Fra i Centri di detenzione che si trovano in prossimità degli scontri vi sono quelli di Ain Zara, Qasr Bin Ghasheer e Abu Sleim, tutti a sud di Tripoli.

La settimana scorsa, l’UNHCR ha cercato di assicurare il trasferimento di rifugiati detenuti vulnerabili da tali Centri a luoghi più sicuri, fra i quali il Centro di raccolta e partenza (Gathering and Departure Facility/GDF) gestito dall’UNHCR, nel centro di Tripoli.

Alla data di venerdì 12 aprile, l’UNHCR aveva potuto effettuare il trasferimento di soli 150 rifugiati vulnerabili dal Centro di detenzione di Ain Zara al GDF.

Gli sforzi profusi dall’UNHCR per assicurare ulteriori trasferimenti di rifugiati vulnerabili da altri Centri di detenzione sono stati ostacolati dall’impossibilità di accedervi e da problemi di sicurezza.

Gli scontri stanno ostacolando gli spostamenti mentre l’instabilità delle condizioni di sicurezza comporta sia la difficoltà di accedere alle strutture interessate dal conflitto per mettere in salvo i rifugiati, sia quella di organizzarne il trasferimento in aree più sicure.

Quale ultima misura salva-vita, non avendo ottenuto il rilascio dei detenuti, l’UNHCR, insieme ai propri partner, giovedì scorso ha tentato di ricollocare tutti i 728 rifugiati e migranti detenuti nella struttura di Qasr Bin Ghasheer al Centro di detenzione di Zintan, lontano dal conflitto.

Nonostante il Centro di Zintan non sia assolutamente adeguato, si trova in un’area più sicura ed è accessibile da Qasr Bin Ghasheer.

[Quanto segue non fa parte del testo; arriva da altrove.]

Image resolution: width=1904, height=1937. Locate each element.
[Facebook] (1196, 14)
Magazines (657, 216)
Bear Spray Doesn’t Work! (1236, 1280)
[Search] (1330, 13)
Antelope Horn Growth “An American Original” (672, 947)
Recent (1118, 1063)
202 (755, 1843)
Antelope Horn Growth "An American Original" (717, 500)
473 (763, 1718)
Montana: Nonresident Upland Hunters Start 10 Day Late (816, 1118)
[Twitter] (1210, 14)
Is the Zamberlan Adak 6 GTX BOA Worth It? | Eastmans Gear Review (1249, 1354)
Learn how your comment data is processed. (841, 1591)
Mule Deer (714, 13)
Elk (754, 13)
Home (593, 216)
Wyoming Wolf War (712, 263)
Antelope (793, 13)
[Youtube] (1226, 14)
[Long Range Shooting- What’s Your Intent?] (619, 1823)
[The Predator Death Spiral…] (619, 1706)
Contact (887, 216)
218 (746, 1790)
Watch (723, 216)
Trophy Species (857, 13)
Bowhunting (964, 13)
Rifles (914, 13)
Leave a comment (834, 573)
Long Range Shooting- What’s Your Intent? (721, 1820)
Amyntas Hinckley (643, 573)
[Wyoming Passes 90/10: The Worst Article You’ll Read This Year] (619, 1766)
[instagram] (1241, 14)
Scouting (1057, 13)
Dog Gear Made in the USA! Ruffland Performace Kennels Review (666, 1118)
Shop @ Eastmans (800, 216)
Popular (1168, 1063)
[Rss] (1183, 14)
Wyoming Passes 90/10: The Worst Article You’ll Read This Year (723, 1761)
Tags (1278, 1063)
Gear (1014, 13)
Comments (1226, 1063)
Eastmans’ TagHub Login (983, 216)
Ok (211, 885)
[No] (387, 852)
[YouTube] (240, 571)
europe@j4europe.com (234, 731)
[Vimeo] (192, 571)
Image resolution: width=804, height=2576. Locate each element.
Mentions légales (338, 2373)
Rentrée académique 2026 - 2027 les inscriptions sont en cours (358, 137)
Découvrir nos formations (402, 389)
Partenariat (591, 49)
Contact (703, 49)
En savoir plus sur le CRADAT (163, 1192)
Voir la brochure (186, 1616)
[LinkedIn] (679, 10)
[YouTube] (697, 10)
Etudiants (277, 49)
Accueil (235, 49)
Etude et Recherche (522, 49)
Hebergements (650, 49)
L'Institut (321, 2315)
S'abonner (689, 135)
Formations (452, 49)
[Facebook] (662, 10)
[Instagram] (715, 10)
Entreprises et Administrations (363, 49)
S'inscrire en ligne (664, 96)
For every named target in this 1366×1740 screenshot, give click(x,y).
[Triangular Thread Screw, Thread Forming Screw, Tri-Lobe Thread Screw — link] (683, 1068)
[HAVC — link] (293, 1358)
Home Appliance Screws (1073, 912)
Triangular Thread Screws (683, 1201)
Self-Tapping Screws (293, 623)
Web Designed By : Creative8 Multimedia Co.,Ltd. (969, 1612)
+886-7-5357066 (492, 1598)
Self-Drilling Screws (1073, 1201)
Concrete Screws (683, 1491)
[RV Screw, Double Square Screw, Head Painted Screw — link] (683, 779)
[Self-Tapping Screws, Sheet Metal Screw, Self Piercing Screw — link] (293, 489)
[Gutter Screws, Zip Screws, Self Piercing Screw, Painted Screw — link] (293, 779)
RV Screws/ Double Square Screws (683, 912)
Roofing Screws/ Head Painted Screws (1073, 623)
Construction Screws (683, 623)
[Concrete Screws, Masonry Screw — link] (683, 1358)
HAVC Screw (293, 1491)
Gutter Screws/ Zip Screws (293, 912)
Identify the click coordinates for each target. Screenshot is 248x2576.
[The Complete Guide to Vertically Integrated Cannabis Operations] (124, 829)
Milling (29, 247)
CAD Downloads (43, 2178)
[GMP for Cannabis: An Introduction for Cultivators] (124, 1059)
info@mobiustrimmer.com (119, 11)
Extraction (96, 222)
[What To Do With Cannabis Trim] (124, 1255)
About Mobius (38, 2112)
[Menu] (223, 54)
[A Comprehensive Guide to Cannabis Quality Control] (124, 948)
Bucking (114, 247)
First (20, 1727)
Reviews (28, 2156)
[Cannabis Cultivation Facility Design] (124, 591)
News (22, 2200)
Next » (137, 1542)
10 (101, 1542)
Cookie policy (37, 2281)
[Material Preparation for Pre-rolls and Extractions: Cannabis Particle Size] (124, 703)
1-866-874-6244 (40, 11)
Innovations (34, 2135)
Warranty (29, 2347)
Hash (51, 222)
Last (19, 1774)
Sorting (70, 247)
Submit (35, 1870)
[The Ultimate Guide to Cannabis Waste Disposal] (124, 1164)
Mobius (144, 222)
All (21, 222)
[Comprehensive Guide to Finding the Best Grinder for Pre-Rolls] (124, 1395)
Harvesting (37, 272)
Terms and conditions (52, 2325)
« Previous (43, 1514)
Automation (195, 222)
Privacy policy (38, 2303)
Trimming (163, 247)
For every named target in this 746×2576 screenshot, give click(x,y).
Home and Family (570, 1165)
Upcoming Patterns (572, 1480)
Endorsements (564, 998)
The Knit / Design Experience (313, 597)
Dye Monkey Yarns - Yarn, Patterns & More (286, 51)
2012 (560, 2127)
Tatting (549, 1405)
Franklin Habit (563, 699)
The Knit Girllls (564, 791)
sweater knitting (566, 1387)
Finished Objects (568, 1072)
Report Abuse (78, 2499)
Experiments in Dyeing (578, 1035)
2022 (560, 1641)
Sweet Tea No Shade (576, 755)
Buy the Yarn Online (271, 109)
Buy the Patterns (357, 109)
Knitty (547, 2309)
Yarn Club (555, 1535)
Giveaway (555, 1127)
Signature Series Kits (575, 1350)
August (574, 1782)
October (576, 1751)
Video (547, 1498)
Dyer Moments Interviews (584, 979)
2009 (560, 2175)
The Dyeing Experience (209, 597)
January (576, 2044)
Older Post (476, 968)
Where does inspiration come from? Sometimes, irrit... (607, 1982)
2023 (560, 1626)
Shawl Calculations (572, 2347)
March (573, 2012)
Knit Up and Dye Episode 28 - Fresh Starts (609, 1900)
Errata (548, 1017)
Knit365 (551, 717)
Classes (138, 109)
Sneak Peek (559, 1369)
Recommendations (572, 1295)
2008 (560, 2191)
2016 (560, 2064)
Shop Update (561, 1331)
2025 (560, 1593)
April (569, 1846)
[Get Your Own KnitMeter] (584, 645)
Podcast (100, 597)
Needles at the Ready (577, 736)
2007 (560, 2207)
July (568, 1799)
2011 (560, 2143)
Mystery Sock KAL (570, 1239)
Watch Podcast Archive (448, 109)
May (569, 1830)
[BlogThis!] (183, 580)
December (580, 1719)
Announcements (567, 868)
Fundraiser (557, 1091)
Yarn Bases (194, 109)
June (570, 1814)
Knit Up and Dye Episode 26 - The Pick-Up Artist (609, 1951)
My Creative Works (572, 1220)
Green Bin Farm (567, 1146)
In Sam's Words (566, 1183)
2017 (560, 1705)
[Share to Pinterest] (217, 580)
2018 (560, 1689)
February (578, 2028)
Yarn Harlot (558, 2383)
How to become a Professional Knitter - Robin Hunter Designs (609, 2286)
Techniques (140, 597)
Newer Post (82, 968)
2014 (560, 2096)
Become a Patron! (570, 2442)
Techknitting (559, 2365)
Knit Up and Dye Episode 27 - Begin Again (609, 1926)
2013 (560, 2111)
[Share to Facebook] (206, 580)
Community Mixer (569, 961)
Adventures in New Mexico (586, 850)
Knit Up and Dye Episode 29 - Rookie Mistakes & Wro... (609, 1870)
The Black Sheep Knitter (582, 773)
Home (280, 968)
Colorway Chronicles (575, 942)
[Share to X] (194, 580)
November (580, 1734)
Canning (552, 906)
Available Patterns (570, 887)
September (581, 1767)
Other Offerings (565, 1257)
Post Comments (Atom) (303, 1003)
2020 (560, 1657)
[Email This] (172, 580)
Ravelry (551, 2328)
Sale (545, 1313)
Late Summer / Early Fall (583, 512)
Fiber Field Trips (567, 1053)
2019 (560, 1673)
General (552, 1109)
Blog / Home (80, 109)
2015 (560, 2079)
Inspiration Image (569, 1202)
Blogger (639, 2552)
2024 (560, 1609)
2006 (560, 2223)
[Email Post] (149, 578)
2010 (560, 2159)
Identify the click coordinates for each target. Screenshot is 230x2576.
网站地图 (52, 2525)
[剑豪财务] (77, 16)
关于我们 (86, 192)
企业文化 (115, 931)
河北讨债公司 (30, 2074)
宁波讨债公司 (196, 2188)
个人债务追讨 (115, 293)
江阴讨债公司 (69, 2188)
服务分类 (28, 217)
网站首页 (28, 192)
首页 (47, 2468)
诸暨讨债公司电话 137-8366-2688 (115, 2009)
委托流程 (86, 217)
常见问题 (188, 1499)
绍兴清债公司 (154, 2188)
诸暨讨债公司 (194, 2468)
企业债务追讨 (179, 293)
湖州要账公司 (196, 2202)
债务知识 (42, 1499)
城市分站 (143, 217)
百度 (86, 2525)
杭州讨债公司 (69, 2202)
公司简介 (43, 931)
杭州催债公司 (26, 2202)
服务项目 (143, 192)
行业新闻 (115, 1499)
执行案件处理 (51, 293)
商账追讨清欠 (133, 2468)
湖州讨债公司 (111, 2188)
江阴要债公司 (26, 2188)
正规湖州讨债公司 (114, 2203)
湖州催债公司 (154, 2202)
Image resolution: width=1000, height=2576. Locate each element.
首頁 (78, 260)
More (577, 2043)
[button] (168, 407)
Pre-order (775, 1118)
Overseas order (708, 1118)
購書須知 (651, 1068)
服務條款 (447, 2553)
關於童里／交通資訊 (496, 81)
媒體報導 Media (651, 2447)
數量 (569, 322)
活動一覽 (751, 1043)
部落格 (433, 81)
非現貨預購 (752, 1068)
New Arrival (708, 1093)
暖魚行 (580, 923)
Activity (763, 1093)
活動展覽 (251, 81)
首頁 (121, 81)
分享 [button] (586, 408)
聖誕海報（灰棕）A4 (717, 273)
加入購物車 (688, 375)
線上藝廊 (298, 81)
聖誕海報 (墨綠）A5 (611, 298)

International Medical Corps (IMC), partner medico dell’UNHCR, gestisce inoltre una clinica sul posto che permette di assistere in tempi rapidi rifugiati e migranti.

Tuttavia, rifugiati e migranti hanno rifiutato di essere trasferiti chiedendo invece di essere evacuati al di fuori della Libia. Attualmente, le possibilità di evacuazione dalla Libia sono estremamente ridotte.

L’Alto Commissariato delle Nazioni Unite per i Rifugiati rivolge un appello alla comunità internazionale affinché solleciti tutte le parti coinvolte nel conflitto a conformarsi agli obblighi di diritto internazionale e sostenga le misure necessarie a porre fine alla detenzione, promuovendo, allo stesso tempo, soluzioni per la popolazione vittima del conflitto in Libia, fra le quali corridoi umanitari per evacuare i più vulnerabili fuori dal Paese.

Le condizioni attuali in Libia continuano a evidenziare che il Paese rappresenta un luogo pericoloso per rifugiati e migranti e che quanti fra essi sono soccorsi e intercettati in mare non devono esservi ricondotti. L’UNHCR ha chiesto ripetutamente che si metta fine alla detenzione di rifugiati e migranti.